TASK PROMPT -
When you write the records again, keep every line exactly as it was.
MATERIAL TO PROCESS Block Start
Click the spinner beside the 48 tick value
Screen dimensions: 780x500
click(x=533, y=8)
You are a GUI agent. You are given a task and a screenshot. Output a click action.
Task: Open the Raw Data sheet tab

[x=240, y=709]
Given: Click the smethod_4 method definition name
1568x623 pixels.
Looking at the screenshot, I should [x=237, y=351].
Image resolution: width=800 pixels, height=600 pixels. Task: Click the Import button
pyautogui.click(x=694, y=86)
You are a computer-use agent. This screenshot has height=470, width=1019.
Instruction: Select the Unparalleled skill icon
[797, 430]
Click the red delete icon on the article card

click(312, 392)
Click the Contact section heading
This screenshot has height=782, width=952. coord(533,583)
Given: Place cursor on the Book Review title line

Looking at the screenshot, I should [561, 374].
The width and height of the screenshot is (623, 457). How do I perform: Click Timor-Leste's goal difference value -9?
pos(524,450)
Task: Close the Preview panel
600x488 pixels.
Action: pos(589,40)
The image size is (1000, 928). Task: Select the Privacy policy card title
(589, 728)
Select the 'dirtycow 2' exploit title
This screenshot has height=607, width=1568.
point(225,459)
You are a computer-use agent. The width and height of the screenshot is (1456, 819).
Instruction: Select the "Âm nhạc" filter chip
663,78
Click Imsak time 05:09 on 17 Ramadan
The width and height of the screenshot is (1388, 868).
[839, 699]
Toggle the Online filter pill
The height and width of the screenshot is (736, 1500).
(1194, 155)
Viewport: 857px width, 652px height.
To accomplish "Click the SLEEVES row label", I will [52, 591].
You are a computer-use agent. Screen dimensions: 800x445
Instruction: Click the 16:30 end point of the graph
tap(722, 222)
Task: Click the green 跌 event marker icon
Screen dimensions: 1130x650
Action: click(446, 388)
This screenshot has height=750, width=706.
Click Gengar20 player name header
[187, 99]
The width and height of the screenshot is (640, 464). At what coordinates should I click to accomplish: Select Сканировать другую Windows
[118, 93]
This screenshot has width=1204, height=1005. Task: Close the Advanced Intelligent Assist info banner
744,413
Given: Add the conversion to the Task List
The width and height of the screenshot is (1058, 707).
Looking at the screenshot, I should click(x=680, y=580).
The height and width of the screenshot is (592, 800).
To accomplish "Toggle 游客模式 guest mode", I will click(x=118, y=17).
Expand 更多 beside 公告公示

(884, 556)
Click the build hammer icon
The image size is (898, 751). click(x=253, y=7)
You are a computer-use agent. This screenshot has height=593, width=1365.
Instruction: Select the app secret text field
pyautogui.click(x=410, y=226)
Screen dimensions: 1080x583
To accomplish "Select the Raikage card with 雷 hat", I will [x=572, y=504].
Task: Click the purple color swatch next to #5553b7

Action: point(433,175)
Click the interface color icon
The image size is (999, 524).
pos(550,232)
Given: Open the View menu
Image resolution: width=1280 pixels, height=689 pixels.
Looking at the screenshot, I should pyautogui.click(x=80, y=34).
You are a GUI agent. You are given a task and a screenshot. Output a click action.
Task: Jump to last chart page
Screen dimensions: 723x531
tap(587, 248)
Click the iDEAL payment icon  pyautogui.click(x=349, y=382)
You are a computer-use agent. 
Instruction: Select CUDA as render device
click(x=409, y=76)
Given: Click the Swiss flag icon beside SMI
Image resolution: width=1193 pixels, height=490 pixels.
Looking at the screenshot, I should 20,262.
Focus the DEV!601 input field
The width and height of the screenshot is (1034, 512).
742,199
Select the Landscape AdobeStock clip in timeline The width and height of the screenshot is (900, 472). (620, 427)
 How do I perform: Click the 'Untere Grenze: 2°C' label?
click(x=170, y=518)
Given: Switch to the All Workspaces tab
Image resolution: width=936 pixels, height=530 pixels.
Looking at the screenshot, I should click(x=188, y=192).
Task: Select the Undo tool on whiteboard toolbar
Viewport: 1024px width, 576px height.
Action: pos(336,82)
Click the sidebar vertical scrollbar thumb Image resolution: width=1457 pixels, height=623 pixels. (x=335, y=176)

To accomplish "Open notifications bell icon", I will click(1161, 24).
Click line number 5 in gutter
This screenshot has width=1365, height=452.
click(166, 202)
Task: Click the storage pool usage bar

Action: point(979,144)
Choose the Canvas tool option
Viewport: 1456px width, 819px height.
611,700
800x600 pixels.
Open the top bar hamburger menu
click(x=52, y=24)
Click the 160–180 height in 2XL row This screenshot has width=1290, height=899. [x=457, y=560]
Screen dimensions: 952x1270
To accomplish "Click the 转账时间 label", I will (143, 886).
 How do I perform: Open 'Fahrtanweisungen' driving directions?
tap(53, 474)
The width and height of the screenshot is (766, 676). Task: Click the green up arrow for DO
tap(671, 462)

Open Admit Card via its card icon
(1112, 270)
MATERIAL TO PROCESS Block End
WRITTEN ANSWER -
Click the spinner beside the 48 tick value
Screen dimensions: 780x500
click(x=533, y=8)
You are a GUI agent. You are given a task and a screenshot. Output a click action.
Task: Open the Raw Data sheet tab

[x=240, y=709]
Given: Click the smethod_4 method definition name
1568x623 pixels.
Looking at the screenshot, I should [x=237, y=351].
Image resolution: width=800 pixels, height=600 pixels. Task: Click the Import button
pyautogui.click(x=694, y=86)
You are a computer-use agent. This screenshot has height=470, width=1019.
Instruction: Select the Unparalleled skill icon
[797, 430]
Click the red delete icon on the article card

click(312, 392)
Click the Contact section heading
This screenshot has height=782, width=952. coord(533,583)
Given: Place cursor on the Book Review title line

Looking at the screenshot, I should [561, 374].
The width and height of the screenshot is (623, 457). How do I perform: Click Timor-Leste's goal difference value -9?
pos(524,450)
Task: Close the Preview panel
600x488 pixels.
Action: pos(589,40)
The image size is (1000, 928). Task: Select the Privacy policy card title
(589, 728)
Select the 'dirtycow 2' exploit title
This screenshot has height=607, width=1568.
point(225,459)
You are a computer-use agent. The width and height of the screenshot is (1456, 819).
Instruction: Select the "Âm nhạc" filter chip
663,78
Click Imsak time 05:09 on 17 Ramadan
The width and height of the screenshot is (1388, 868).
[839, 699]
Toggle the Online filter pill
The height and width of the screenshot is (736, 1500).
(1194, 155)
Viewport: 857px width, 652px height.
To accomplish "Click the SLEEVES row label", I will [52, 591].
You are a computer-use agent. Screen dimensions: 800x445
Instruction: Click the 16:30 end point of the graph
tap(722, 222)
Task: Click the green 跌 event marker icon
Screen dimensions: 1130x650
Action: click(446, 388)
This screenshot has height=750, width=706.
Click Gengar20 player name header
[187, 99]
The width and height of the screenshot is (640, 464). At what coordinates should I click to accomplish: Select Сканировать другую Windows
[118, 93]
This screenshot has width=1204, height=1005. Task: Close the Advanced Intelligent Assist info banner
744,413
Given: Add the conversion to the Task List
The width and height of the screenshot is (1058, 707).
Looking at the screenshot, I should click(x=680, y=580).
The height and width of the screenshot is (592, 800).
To accomplish "Toggle 游客模式 guest mode", I will click(x=118, y=17).
Expand 更多 beside 公告公示

(884, 556)
Click the build hammer icon
The image size is (898, 751). click(x=253, y=7)
You are a computer-use agent. This screenshot has height=593, width=1365.
Instruction: Select the app secret text field
pyautogui.click(x=410, y=226)
Screen dimensions: 1080x583
To accomplish "Select the Raikage card with 雷 hat", I will [x=572, y=504].
Task: Click the purple color swatch next to #5553b7

Action: point(433,175)
Click the interface color icon
The image size is (999, 524).
pos(550,232)
Given: Open the View menu
Image resolution: width=1280 pixels, height=689 pixels.
Looking at the screenshot, I should pyautogui.click(x=80, y=34).
You are a GUI agent. You are given a task and a screenshot. Output a click action.
Task: Jump to last chart page
Screen dimensions: 723x531
tap(587, 248)
Click the iDEAL payment icon  pyautogui.click(x=349, y=382)
You are a computer-use agent. 
Instruction: Select CUDA as render device
click(x=409, y=76)
Given: Click the Swiss flag icon beside SMI
Image resolution: width=1193 pixels, height=490 pixels.
Looking at the screenshot, I should 20,262.
Focus the DEV!601 input field
The width and height of the screenshot is (1034, 512).
742,199
Select the Landscape AdobeStock clip in timeline The width and height of the screenshot is (900, 472). (620, 427)
 How do I perform: Click the 'Untere Grenze: 2°C' label?
click(x=170, y=518)
Given: Switch to the All Workspaces tab
Image resolution: width=936 pixels, height=530 pixels.
Looking at the screenshot, I should click(x=188, y=192).
Task: Select the Undo tool on whiteboard toolbar
Viewport: 1024px width, 576px height.
Action: pos(336,82)
Click the sidebar vertical scrollbar thumb Image resolution: width=1457 pixels, height=623 pixels. (x=335, y=176)

To accomplish "Open notifications bell icon", I will click(1161, 24).
Click line number 5 in gutter
This screenshot has width=1365, height=452.
click(166, 202)
Task: Click the storage pool usage bar

Action: point(979,144)
Choose the Canvas tool option
Viewport: 1456px width, 819px height.
611,700
800x600 pixels.
Open the top bar hamburger menu
click(x=52, y=24)
Click the 160–180 height in 2XL row This screenshot has width=1290, height=899. [x=457, y=560]
Screen dimensions: 952x1270
To accomplish "Click the 转账时间 label", I will (143, 886).
 How do I perform: Open 'Fahrtanweisungen' driving directions?
tap(53, 474)
The width and height of the screenshot is (766, 676). Task: Click the green up arrow for DO
tap(671, 462)

Open Admit Card via its card icon
(1112, 270)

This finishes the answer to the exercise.